A quick single missed, an indefinite call between runners, a wide here, a no-ball there, a half volley not put away, a three turned into a two or a single misfield or fumble.
That’s all it takes to lose a one run game.
Coaches analyse and practice all manner of things to eliminate some, or all of those WIs. Other WIs come from selectors and physios and Chief executives and Chairman. Australian Cricket has a truck load of ‘what ifs’ at the moment.
Ricky Ponty will no doubt find a few more WIs after Sunday night’s fifth loss in a row. He will find it difficult to beat one of his classic WIs after the Melbourne loss to South Africa when he told the ABC Radio reporter that his team lost because “we failed to use the wind well enough … when we batted”.

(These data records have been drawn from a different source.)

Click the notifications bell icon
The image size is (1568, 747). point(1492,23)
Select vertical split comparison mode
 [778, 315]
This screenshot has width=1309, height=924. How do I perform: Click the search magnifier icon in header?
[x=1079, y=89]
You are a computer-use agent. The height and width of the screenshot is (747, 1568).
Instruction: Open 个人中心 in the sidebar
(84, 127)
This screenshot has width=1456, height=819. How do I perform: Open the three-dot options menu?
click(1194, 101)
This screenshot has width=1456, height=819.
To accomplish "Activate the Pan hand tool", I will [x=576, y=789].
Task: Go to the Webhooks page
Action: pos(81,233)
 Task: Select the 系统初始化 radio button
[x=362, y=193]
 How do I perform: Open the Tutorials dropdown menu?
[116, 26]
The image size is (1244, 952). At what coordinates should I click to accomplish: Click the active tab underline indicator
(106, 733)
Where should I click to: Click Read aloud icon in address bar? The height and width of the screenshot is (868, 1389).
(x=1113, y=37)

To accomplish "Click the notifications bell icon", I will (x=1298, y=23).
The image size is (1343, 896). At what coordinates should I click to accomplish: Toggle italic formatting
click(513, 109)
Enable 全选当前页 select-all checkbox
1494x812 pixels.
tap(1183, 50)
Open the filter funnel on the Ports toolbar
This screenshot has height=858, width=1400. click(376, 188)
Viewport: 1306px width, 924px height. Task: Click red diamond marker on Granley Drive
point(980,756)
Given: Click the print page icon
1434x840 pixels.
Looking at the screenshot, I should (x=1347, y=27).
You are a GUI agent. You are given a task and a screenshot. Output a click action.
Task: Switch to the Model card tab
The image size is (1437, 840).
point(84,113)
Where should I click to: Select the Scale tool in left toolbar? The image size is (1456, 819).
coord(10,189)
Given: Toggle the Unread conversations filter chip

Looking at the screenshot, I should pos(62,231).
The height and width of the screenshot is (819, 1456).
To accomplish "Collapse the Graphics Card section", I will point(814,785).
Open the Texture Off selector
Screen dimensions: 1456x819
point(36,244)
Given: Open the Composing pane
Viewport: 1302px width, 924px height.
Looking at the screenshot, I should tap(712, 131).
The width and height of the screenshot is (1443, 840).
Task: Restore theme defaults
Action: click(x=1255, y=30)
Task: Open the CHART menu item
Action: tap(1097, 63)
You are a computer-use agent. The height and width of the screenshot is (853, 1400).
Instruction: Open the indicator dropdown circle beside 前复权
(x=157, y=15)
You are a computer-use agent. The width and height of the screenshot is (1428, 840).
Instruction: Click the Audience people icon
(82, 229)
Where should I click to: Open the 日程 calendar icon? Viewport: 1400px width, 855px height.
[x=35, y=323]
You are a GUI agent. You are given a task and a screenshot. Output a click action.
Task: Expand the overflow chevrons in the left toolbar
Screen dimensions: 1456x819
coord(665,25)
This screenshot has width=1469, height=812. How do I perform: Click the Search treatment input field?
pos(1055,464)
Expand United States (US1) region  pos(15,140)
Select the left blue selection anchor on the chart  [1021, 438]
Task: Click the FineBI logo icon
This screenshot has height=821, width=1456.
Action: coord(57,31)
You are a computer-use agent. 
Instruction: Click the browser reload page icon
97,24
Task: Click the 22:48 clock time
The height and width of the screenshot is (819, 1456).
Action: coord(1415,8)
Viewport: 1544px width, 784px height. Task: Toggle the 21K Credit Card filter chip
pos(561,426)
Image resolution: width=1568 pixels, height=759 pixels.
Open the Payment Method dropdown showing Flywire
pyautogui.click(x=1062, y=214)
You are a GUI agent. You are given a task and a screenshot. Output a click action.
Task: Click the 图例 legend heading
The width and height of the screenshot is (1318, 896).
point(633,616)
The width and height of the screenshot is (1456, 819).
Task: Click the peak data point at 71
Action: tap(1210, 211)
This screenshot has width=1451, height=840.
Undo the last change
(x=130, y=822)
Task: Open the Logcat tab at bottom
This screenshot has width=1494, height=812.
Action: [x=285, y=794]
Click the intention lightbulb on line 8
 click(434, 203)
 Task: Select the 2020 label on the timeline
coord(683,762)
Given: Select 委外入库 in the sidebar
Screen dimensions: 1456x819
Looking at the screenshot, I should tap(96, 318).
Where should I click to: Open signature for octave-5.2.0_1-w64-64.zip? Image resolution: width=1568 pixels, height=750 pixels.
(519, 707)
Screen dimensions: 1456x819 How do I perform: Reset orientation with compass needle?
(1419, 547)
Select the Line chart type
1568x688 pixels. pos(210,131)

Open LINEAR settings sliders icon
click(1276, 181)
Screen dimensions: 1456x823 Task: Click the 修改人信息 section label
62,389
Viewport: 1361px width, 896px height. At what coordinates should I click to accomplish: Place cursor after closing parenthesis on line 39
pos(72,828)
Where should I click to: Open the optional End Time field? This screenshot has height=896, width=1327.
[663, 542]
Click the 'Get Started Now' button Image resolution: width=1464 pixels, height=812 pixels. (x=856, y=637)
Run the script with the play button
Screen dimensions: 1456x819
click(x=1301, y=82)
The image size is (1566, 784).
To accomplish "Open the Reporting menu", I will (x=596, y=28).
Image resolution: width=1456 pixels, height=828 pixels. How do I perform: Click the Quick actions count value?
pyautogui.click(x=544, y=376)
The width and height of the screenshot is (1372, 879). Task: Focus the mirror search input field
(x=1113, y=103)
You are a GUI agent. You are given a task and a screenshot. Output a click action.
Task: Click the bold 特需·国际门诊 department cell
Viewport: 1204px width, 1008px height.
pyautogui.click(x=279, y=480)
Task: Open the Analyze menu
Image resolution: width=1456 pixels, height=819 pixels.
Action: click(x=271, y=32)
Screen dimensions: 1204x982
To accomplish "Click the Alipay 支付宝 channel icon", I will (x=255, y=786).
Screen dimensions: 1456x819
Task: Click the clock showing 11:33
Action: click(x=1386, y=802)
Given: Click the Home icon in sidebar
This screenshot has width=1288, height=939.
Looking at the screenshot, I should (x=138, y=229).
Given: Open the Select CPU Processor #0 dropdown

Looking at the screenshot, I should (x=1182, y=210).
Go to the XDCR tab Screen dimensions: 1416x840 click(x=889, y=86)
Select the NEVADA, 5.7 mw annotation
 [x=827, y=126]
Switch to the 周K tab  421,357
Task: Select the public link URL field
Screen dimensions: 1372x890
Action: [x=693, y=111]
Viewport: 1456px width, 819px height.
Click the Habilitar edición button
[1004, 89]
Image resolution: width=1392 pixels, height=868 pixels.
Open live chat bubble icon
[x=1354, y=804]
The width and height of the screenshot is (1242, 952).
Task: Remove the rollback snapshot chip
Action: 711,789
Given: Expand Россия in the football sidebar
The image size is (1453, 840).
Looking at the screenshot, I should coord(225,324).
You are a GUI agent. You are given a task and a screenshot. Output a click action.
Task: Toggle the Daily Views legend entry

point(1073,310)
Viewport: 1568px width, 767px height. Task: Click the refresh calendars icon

Most people have another name for ‘what ifs’: excuses.
Ponting has yet to recognise (publicly at least) the quality of his opponents or the fact that his team has been outplayed. He prefers to concentrate on the WIs and plays an indirect blame game within his own squad.
He is not alone in denial of the state of the national cricket team. Ponty does not like to admit that mistakes are being made at any levels of his team’s game, but you can hardly blame him for head in the sand theory when neither his Chairman, Chairman of selectors or coaching staff can do so either.
It is prophetically bandied about by psychologists that the first step to a solution for a problem is to admit that you actually have a problem. Hello Cricket Australia! Wakey wakey!!
Ponting wants Andrew Symonds back in ‘my team’ as soon as possible. It would be nice if Andrew made a run or took a wicket to justify his place in any team.
Oh, and that bit about ‘admitting you have a problem’ applies to other addictive behaviors Andrew may be succumbing to. Ian Chappell thinks that bringing Symonds back into the team in his present state would be unsettling for the team. You bet it would . A strong ethical stance is required here Rick, this is not about picking your mates to have a game as happened at the start of this summer when Symonds was brought back prematurely against New Zealand despite his Queensland team mates saying he was mentally a galaxy away and not surprisingly hadn’t made a run in domestic matches.
The Chairman of Selectors can never be found and now the newly installed Chairman of the Board (who apparently is being paid a handsome salary to act in a fulltime position, in effect becoming an Executive Chairman) never says a word about the declining standards and the actions of his captain.
There seems to be no process and no plan, either in selections, discipline, match day tactics or team balance.
Where is Cameron White headed? A specialist number 7 who doesn’t bowl?
Sean Marsh’s injury may well force a re-think from the wise men. Brad Haddin should be opening the batting. He is the perfect man for the position, he is wasted down the order (although the current top order failures have seen him in action early).
With Haddin up at 1, another bowler can be selected, eg a specialist spinner!
The most in form batsmen in Australia at the moment is Simon Katich, and where was he playing on Sunday afternoon? Yep, Newcastle Sportsground.
Brad Hodge not good enough guys? Maybe he’s not one of the glorious leader’s close buddies.
The rookie South African Captain Johan Botha out captained Ponting by the length of the Flemington straight. Dan Vettori has begun the series in similar vein.
Who is formulating the Australian match plan and has anyone seen the bowling coach (Troy Cooley)? He hasn’t been spotted all summer.
I don’t care how many WIs you come up with over the first game, you won’t solve too many long term problems unless you open your eyes and smell the roses (as Len Pascoe once so eloquently put it ).
Denial and excuse making are for losers.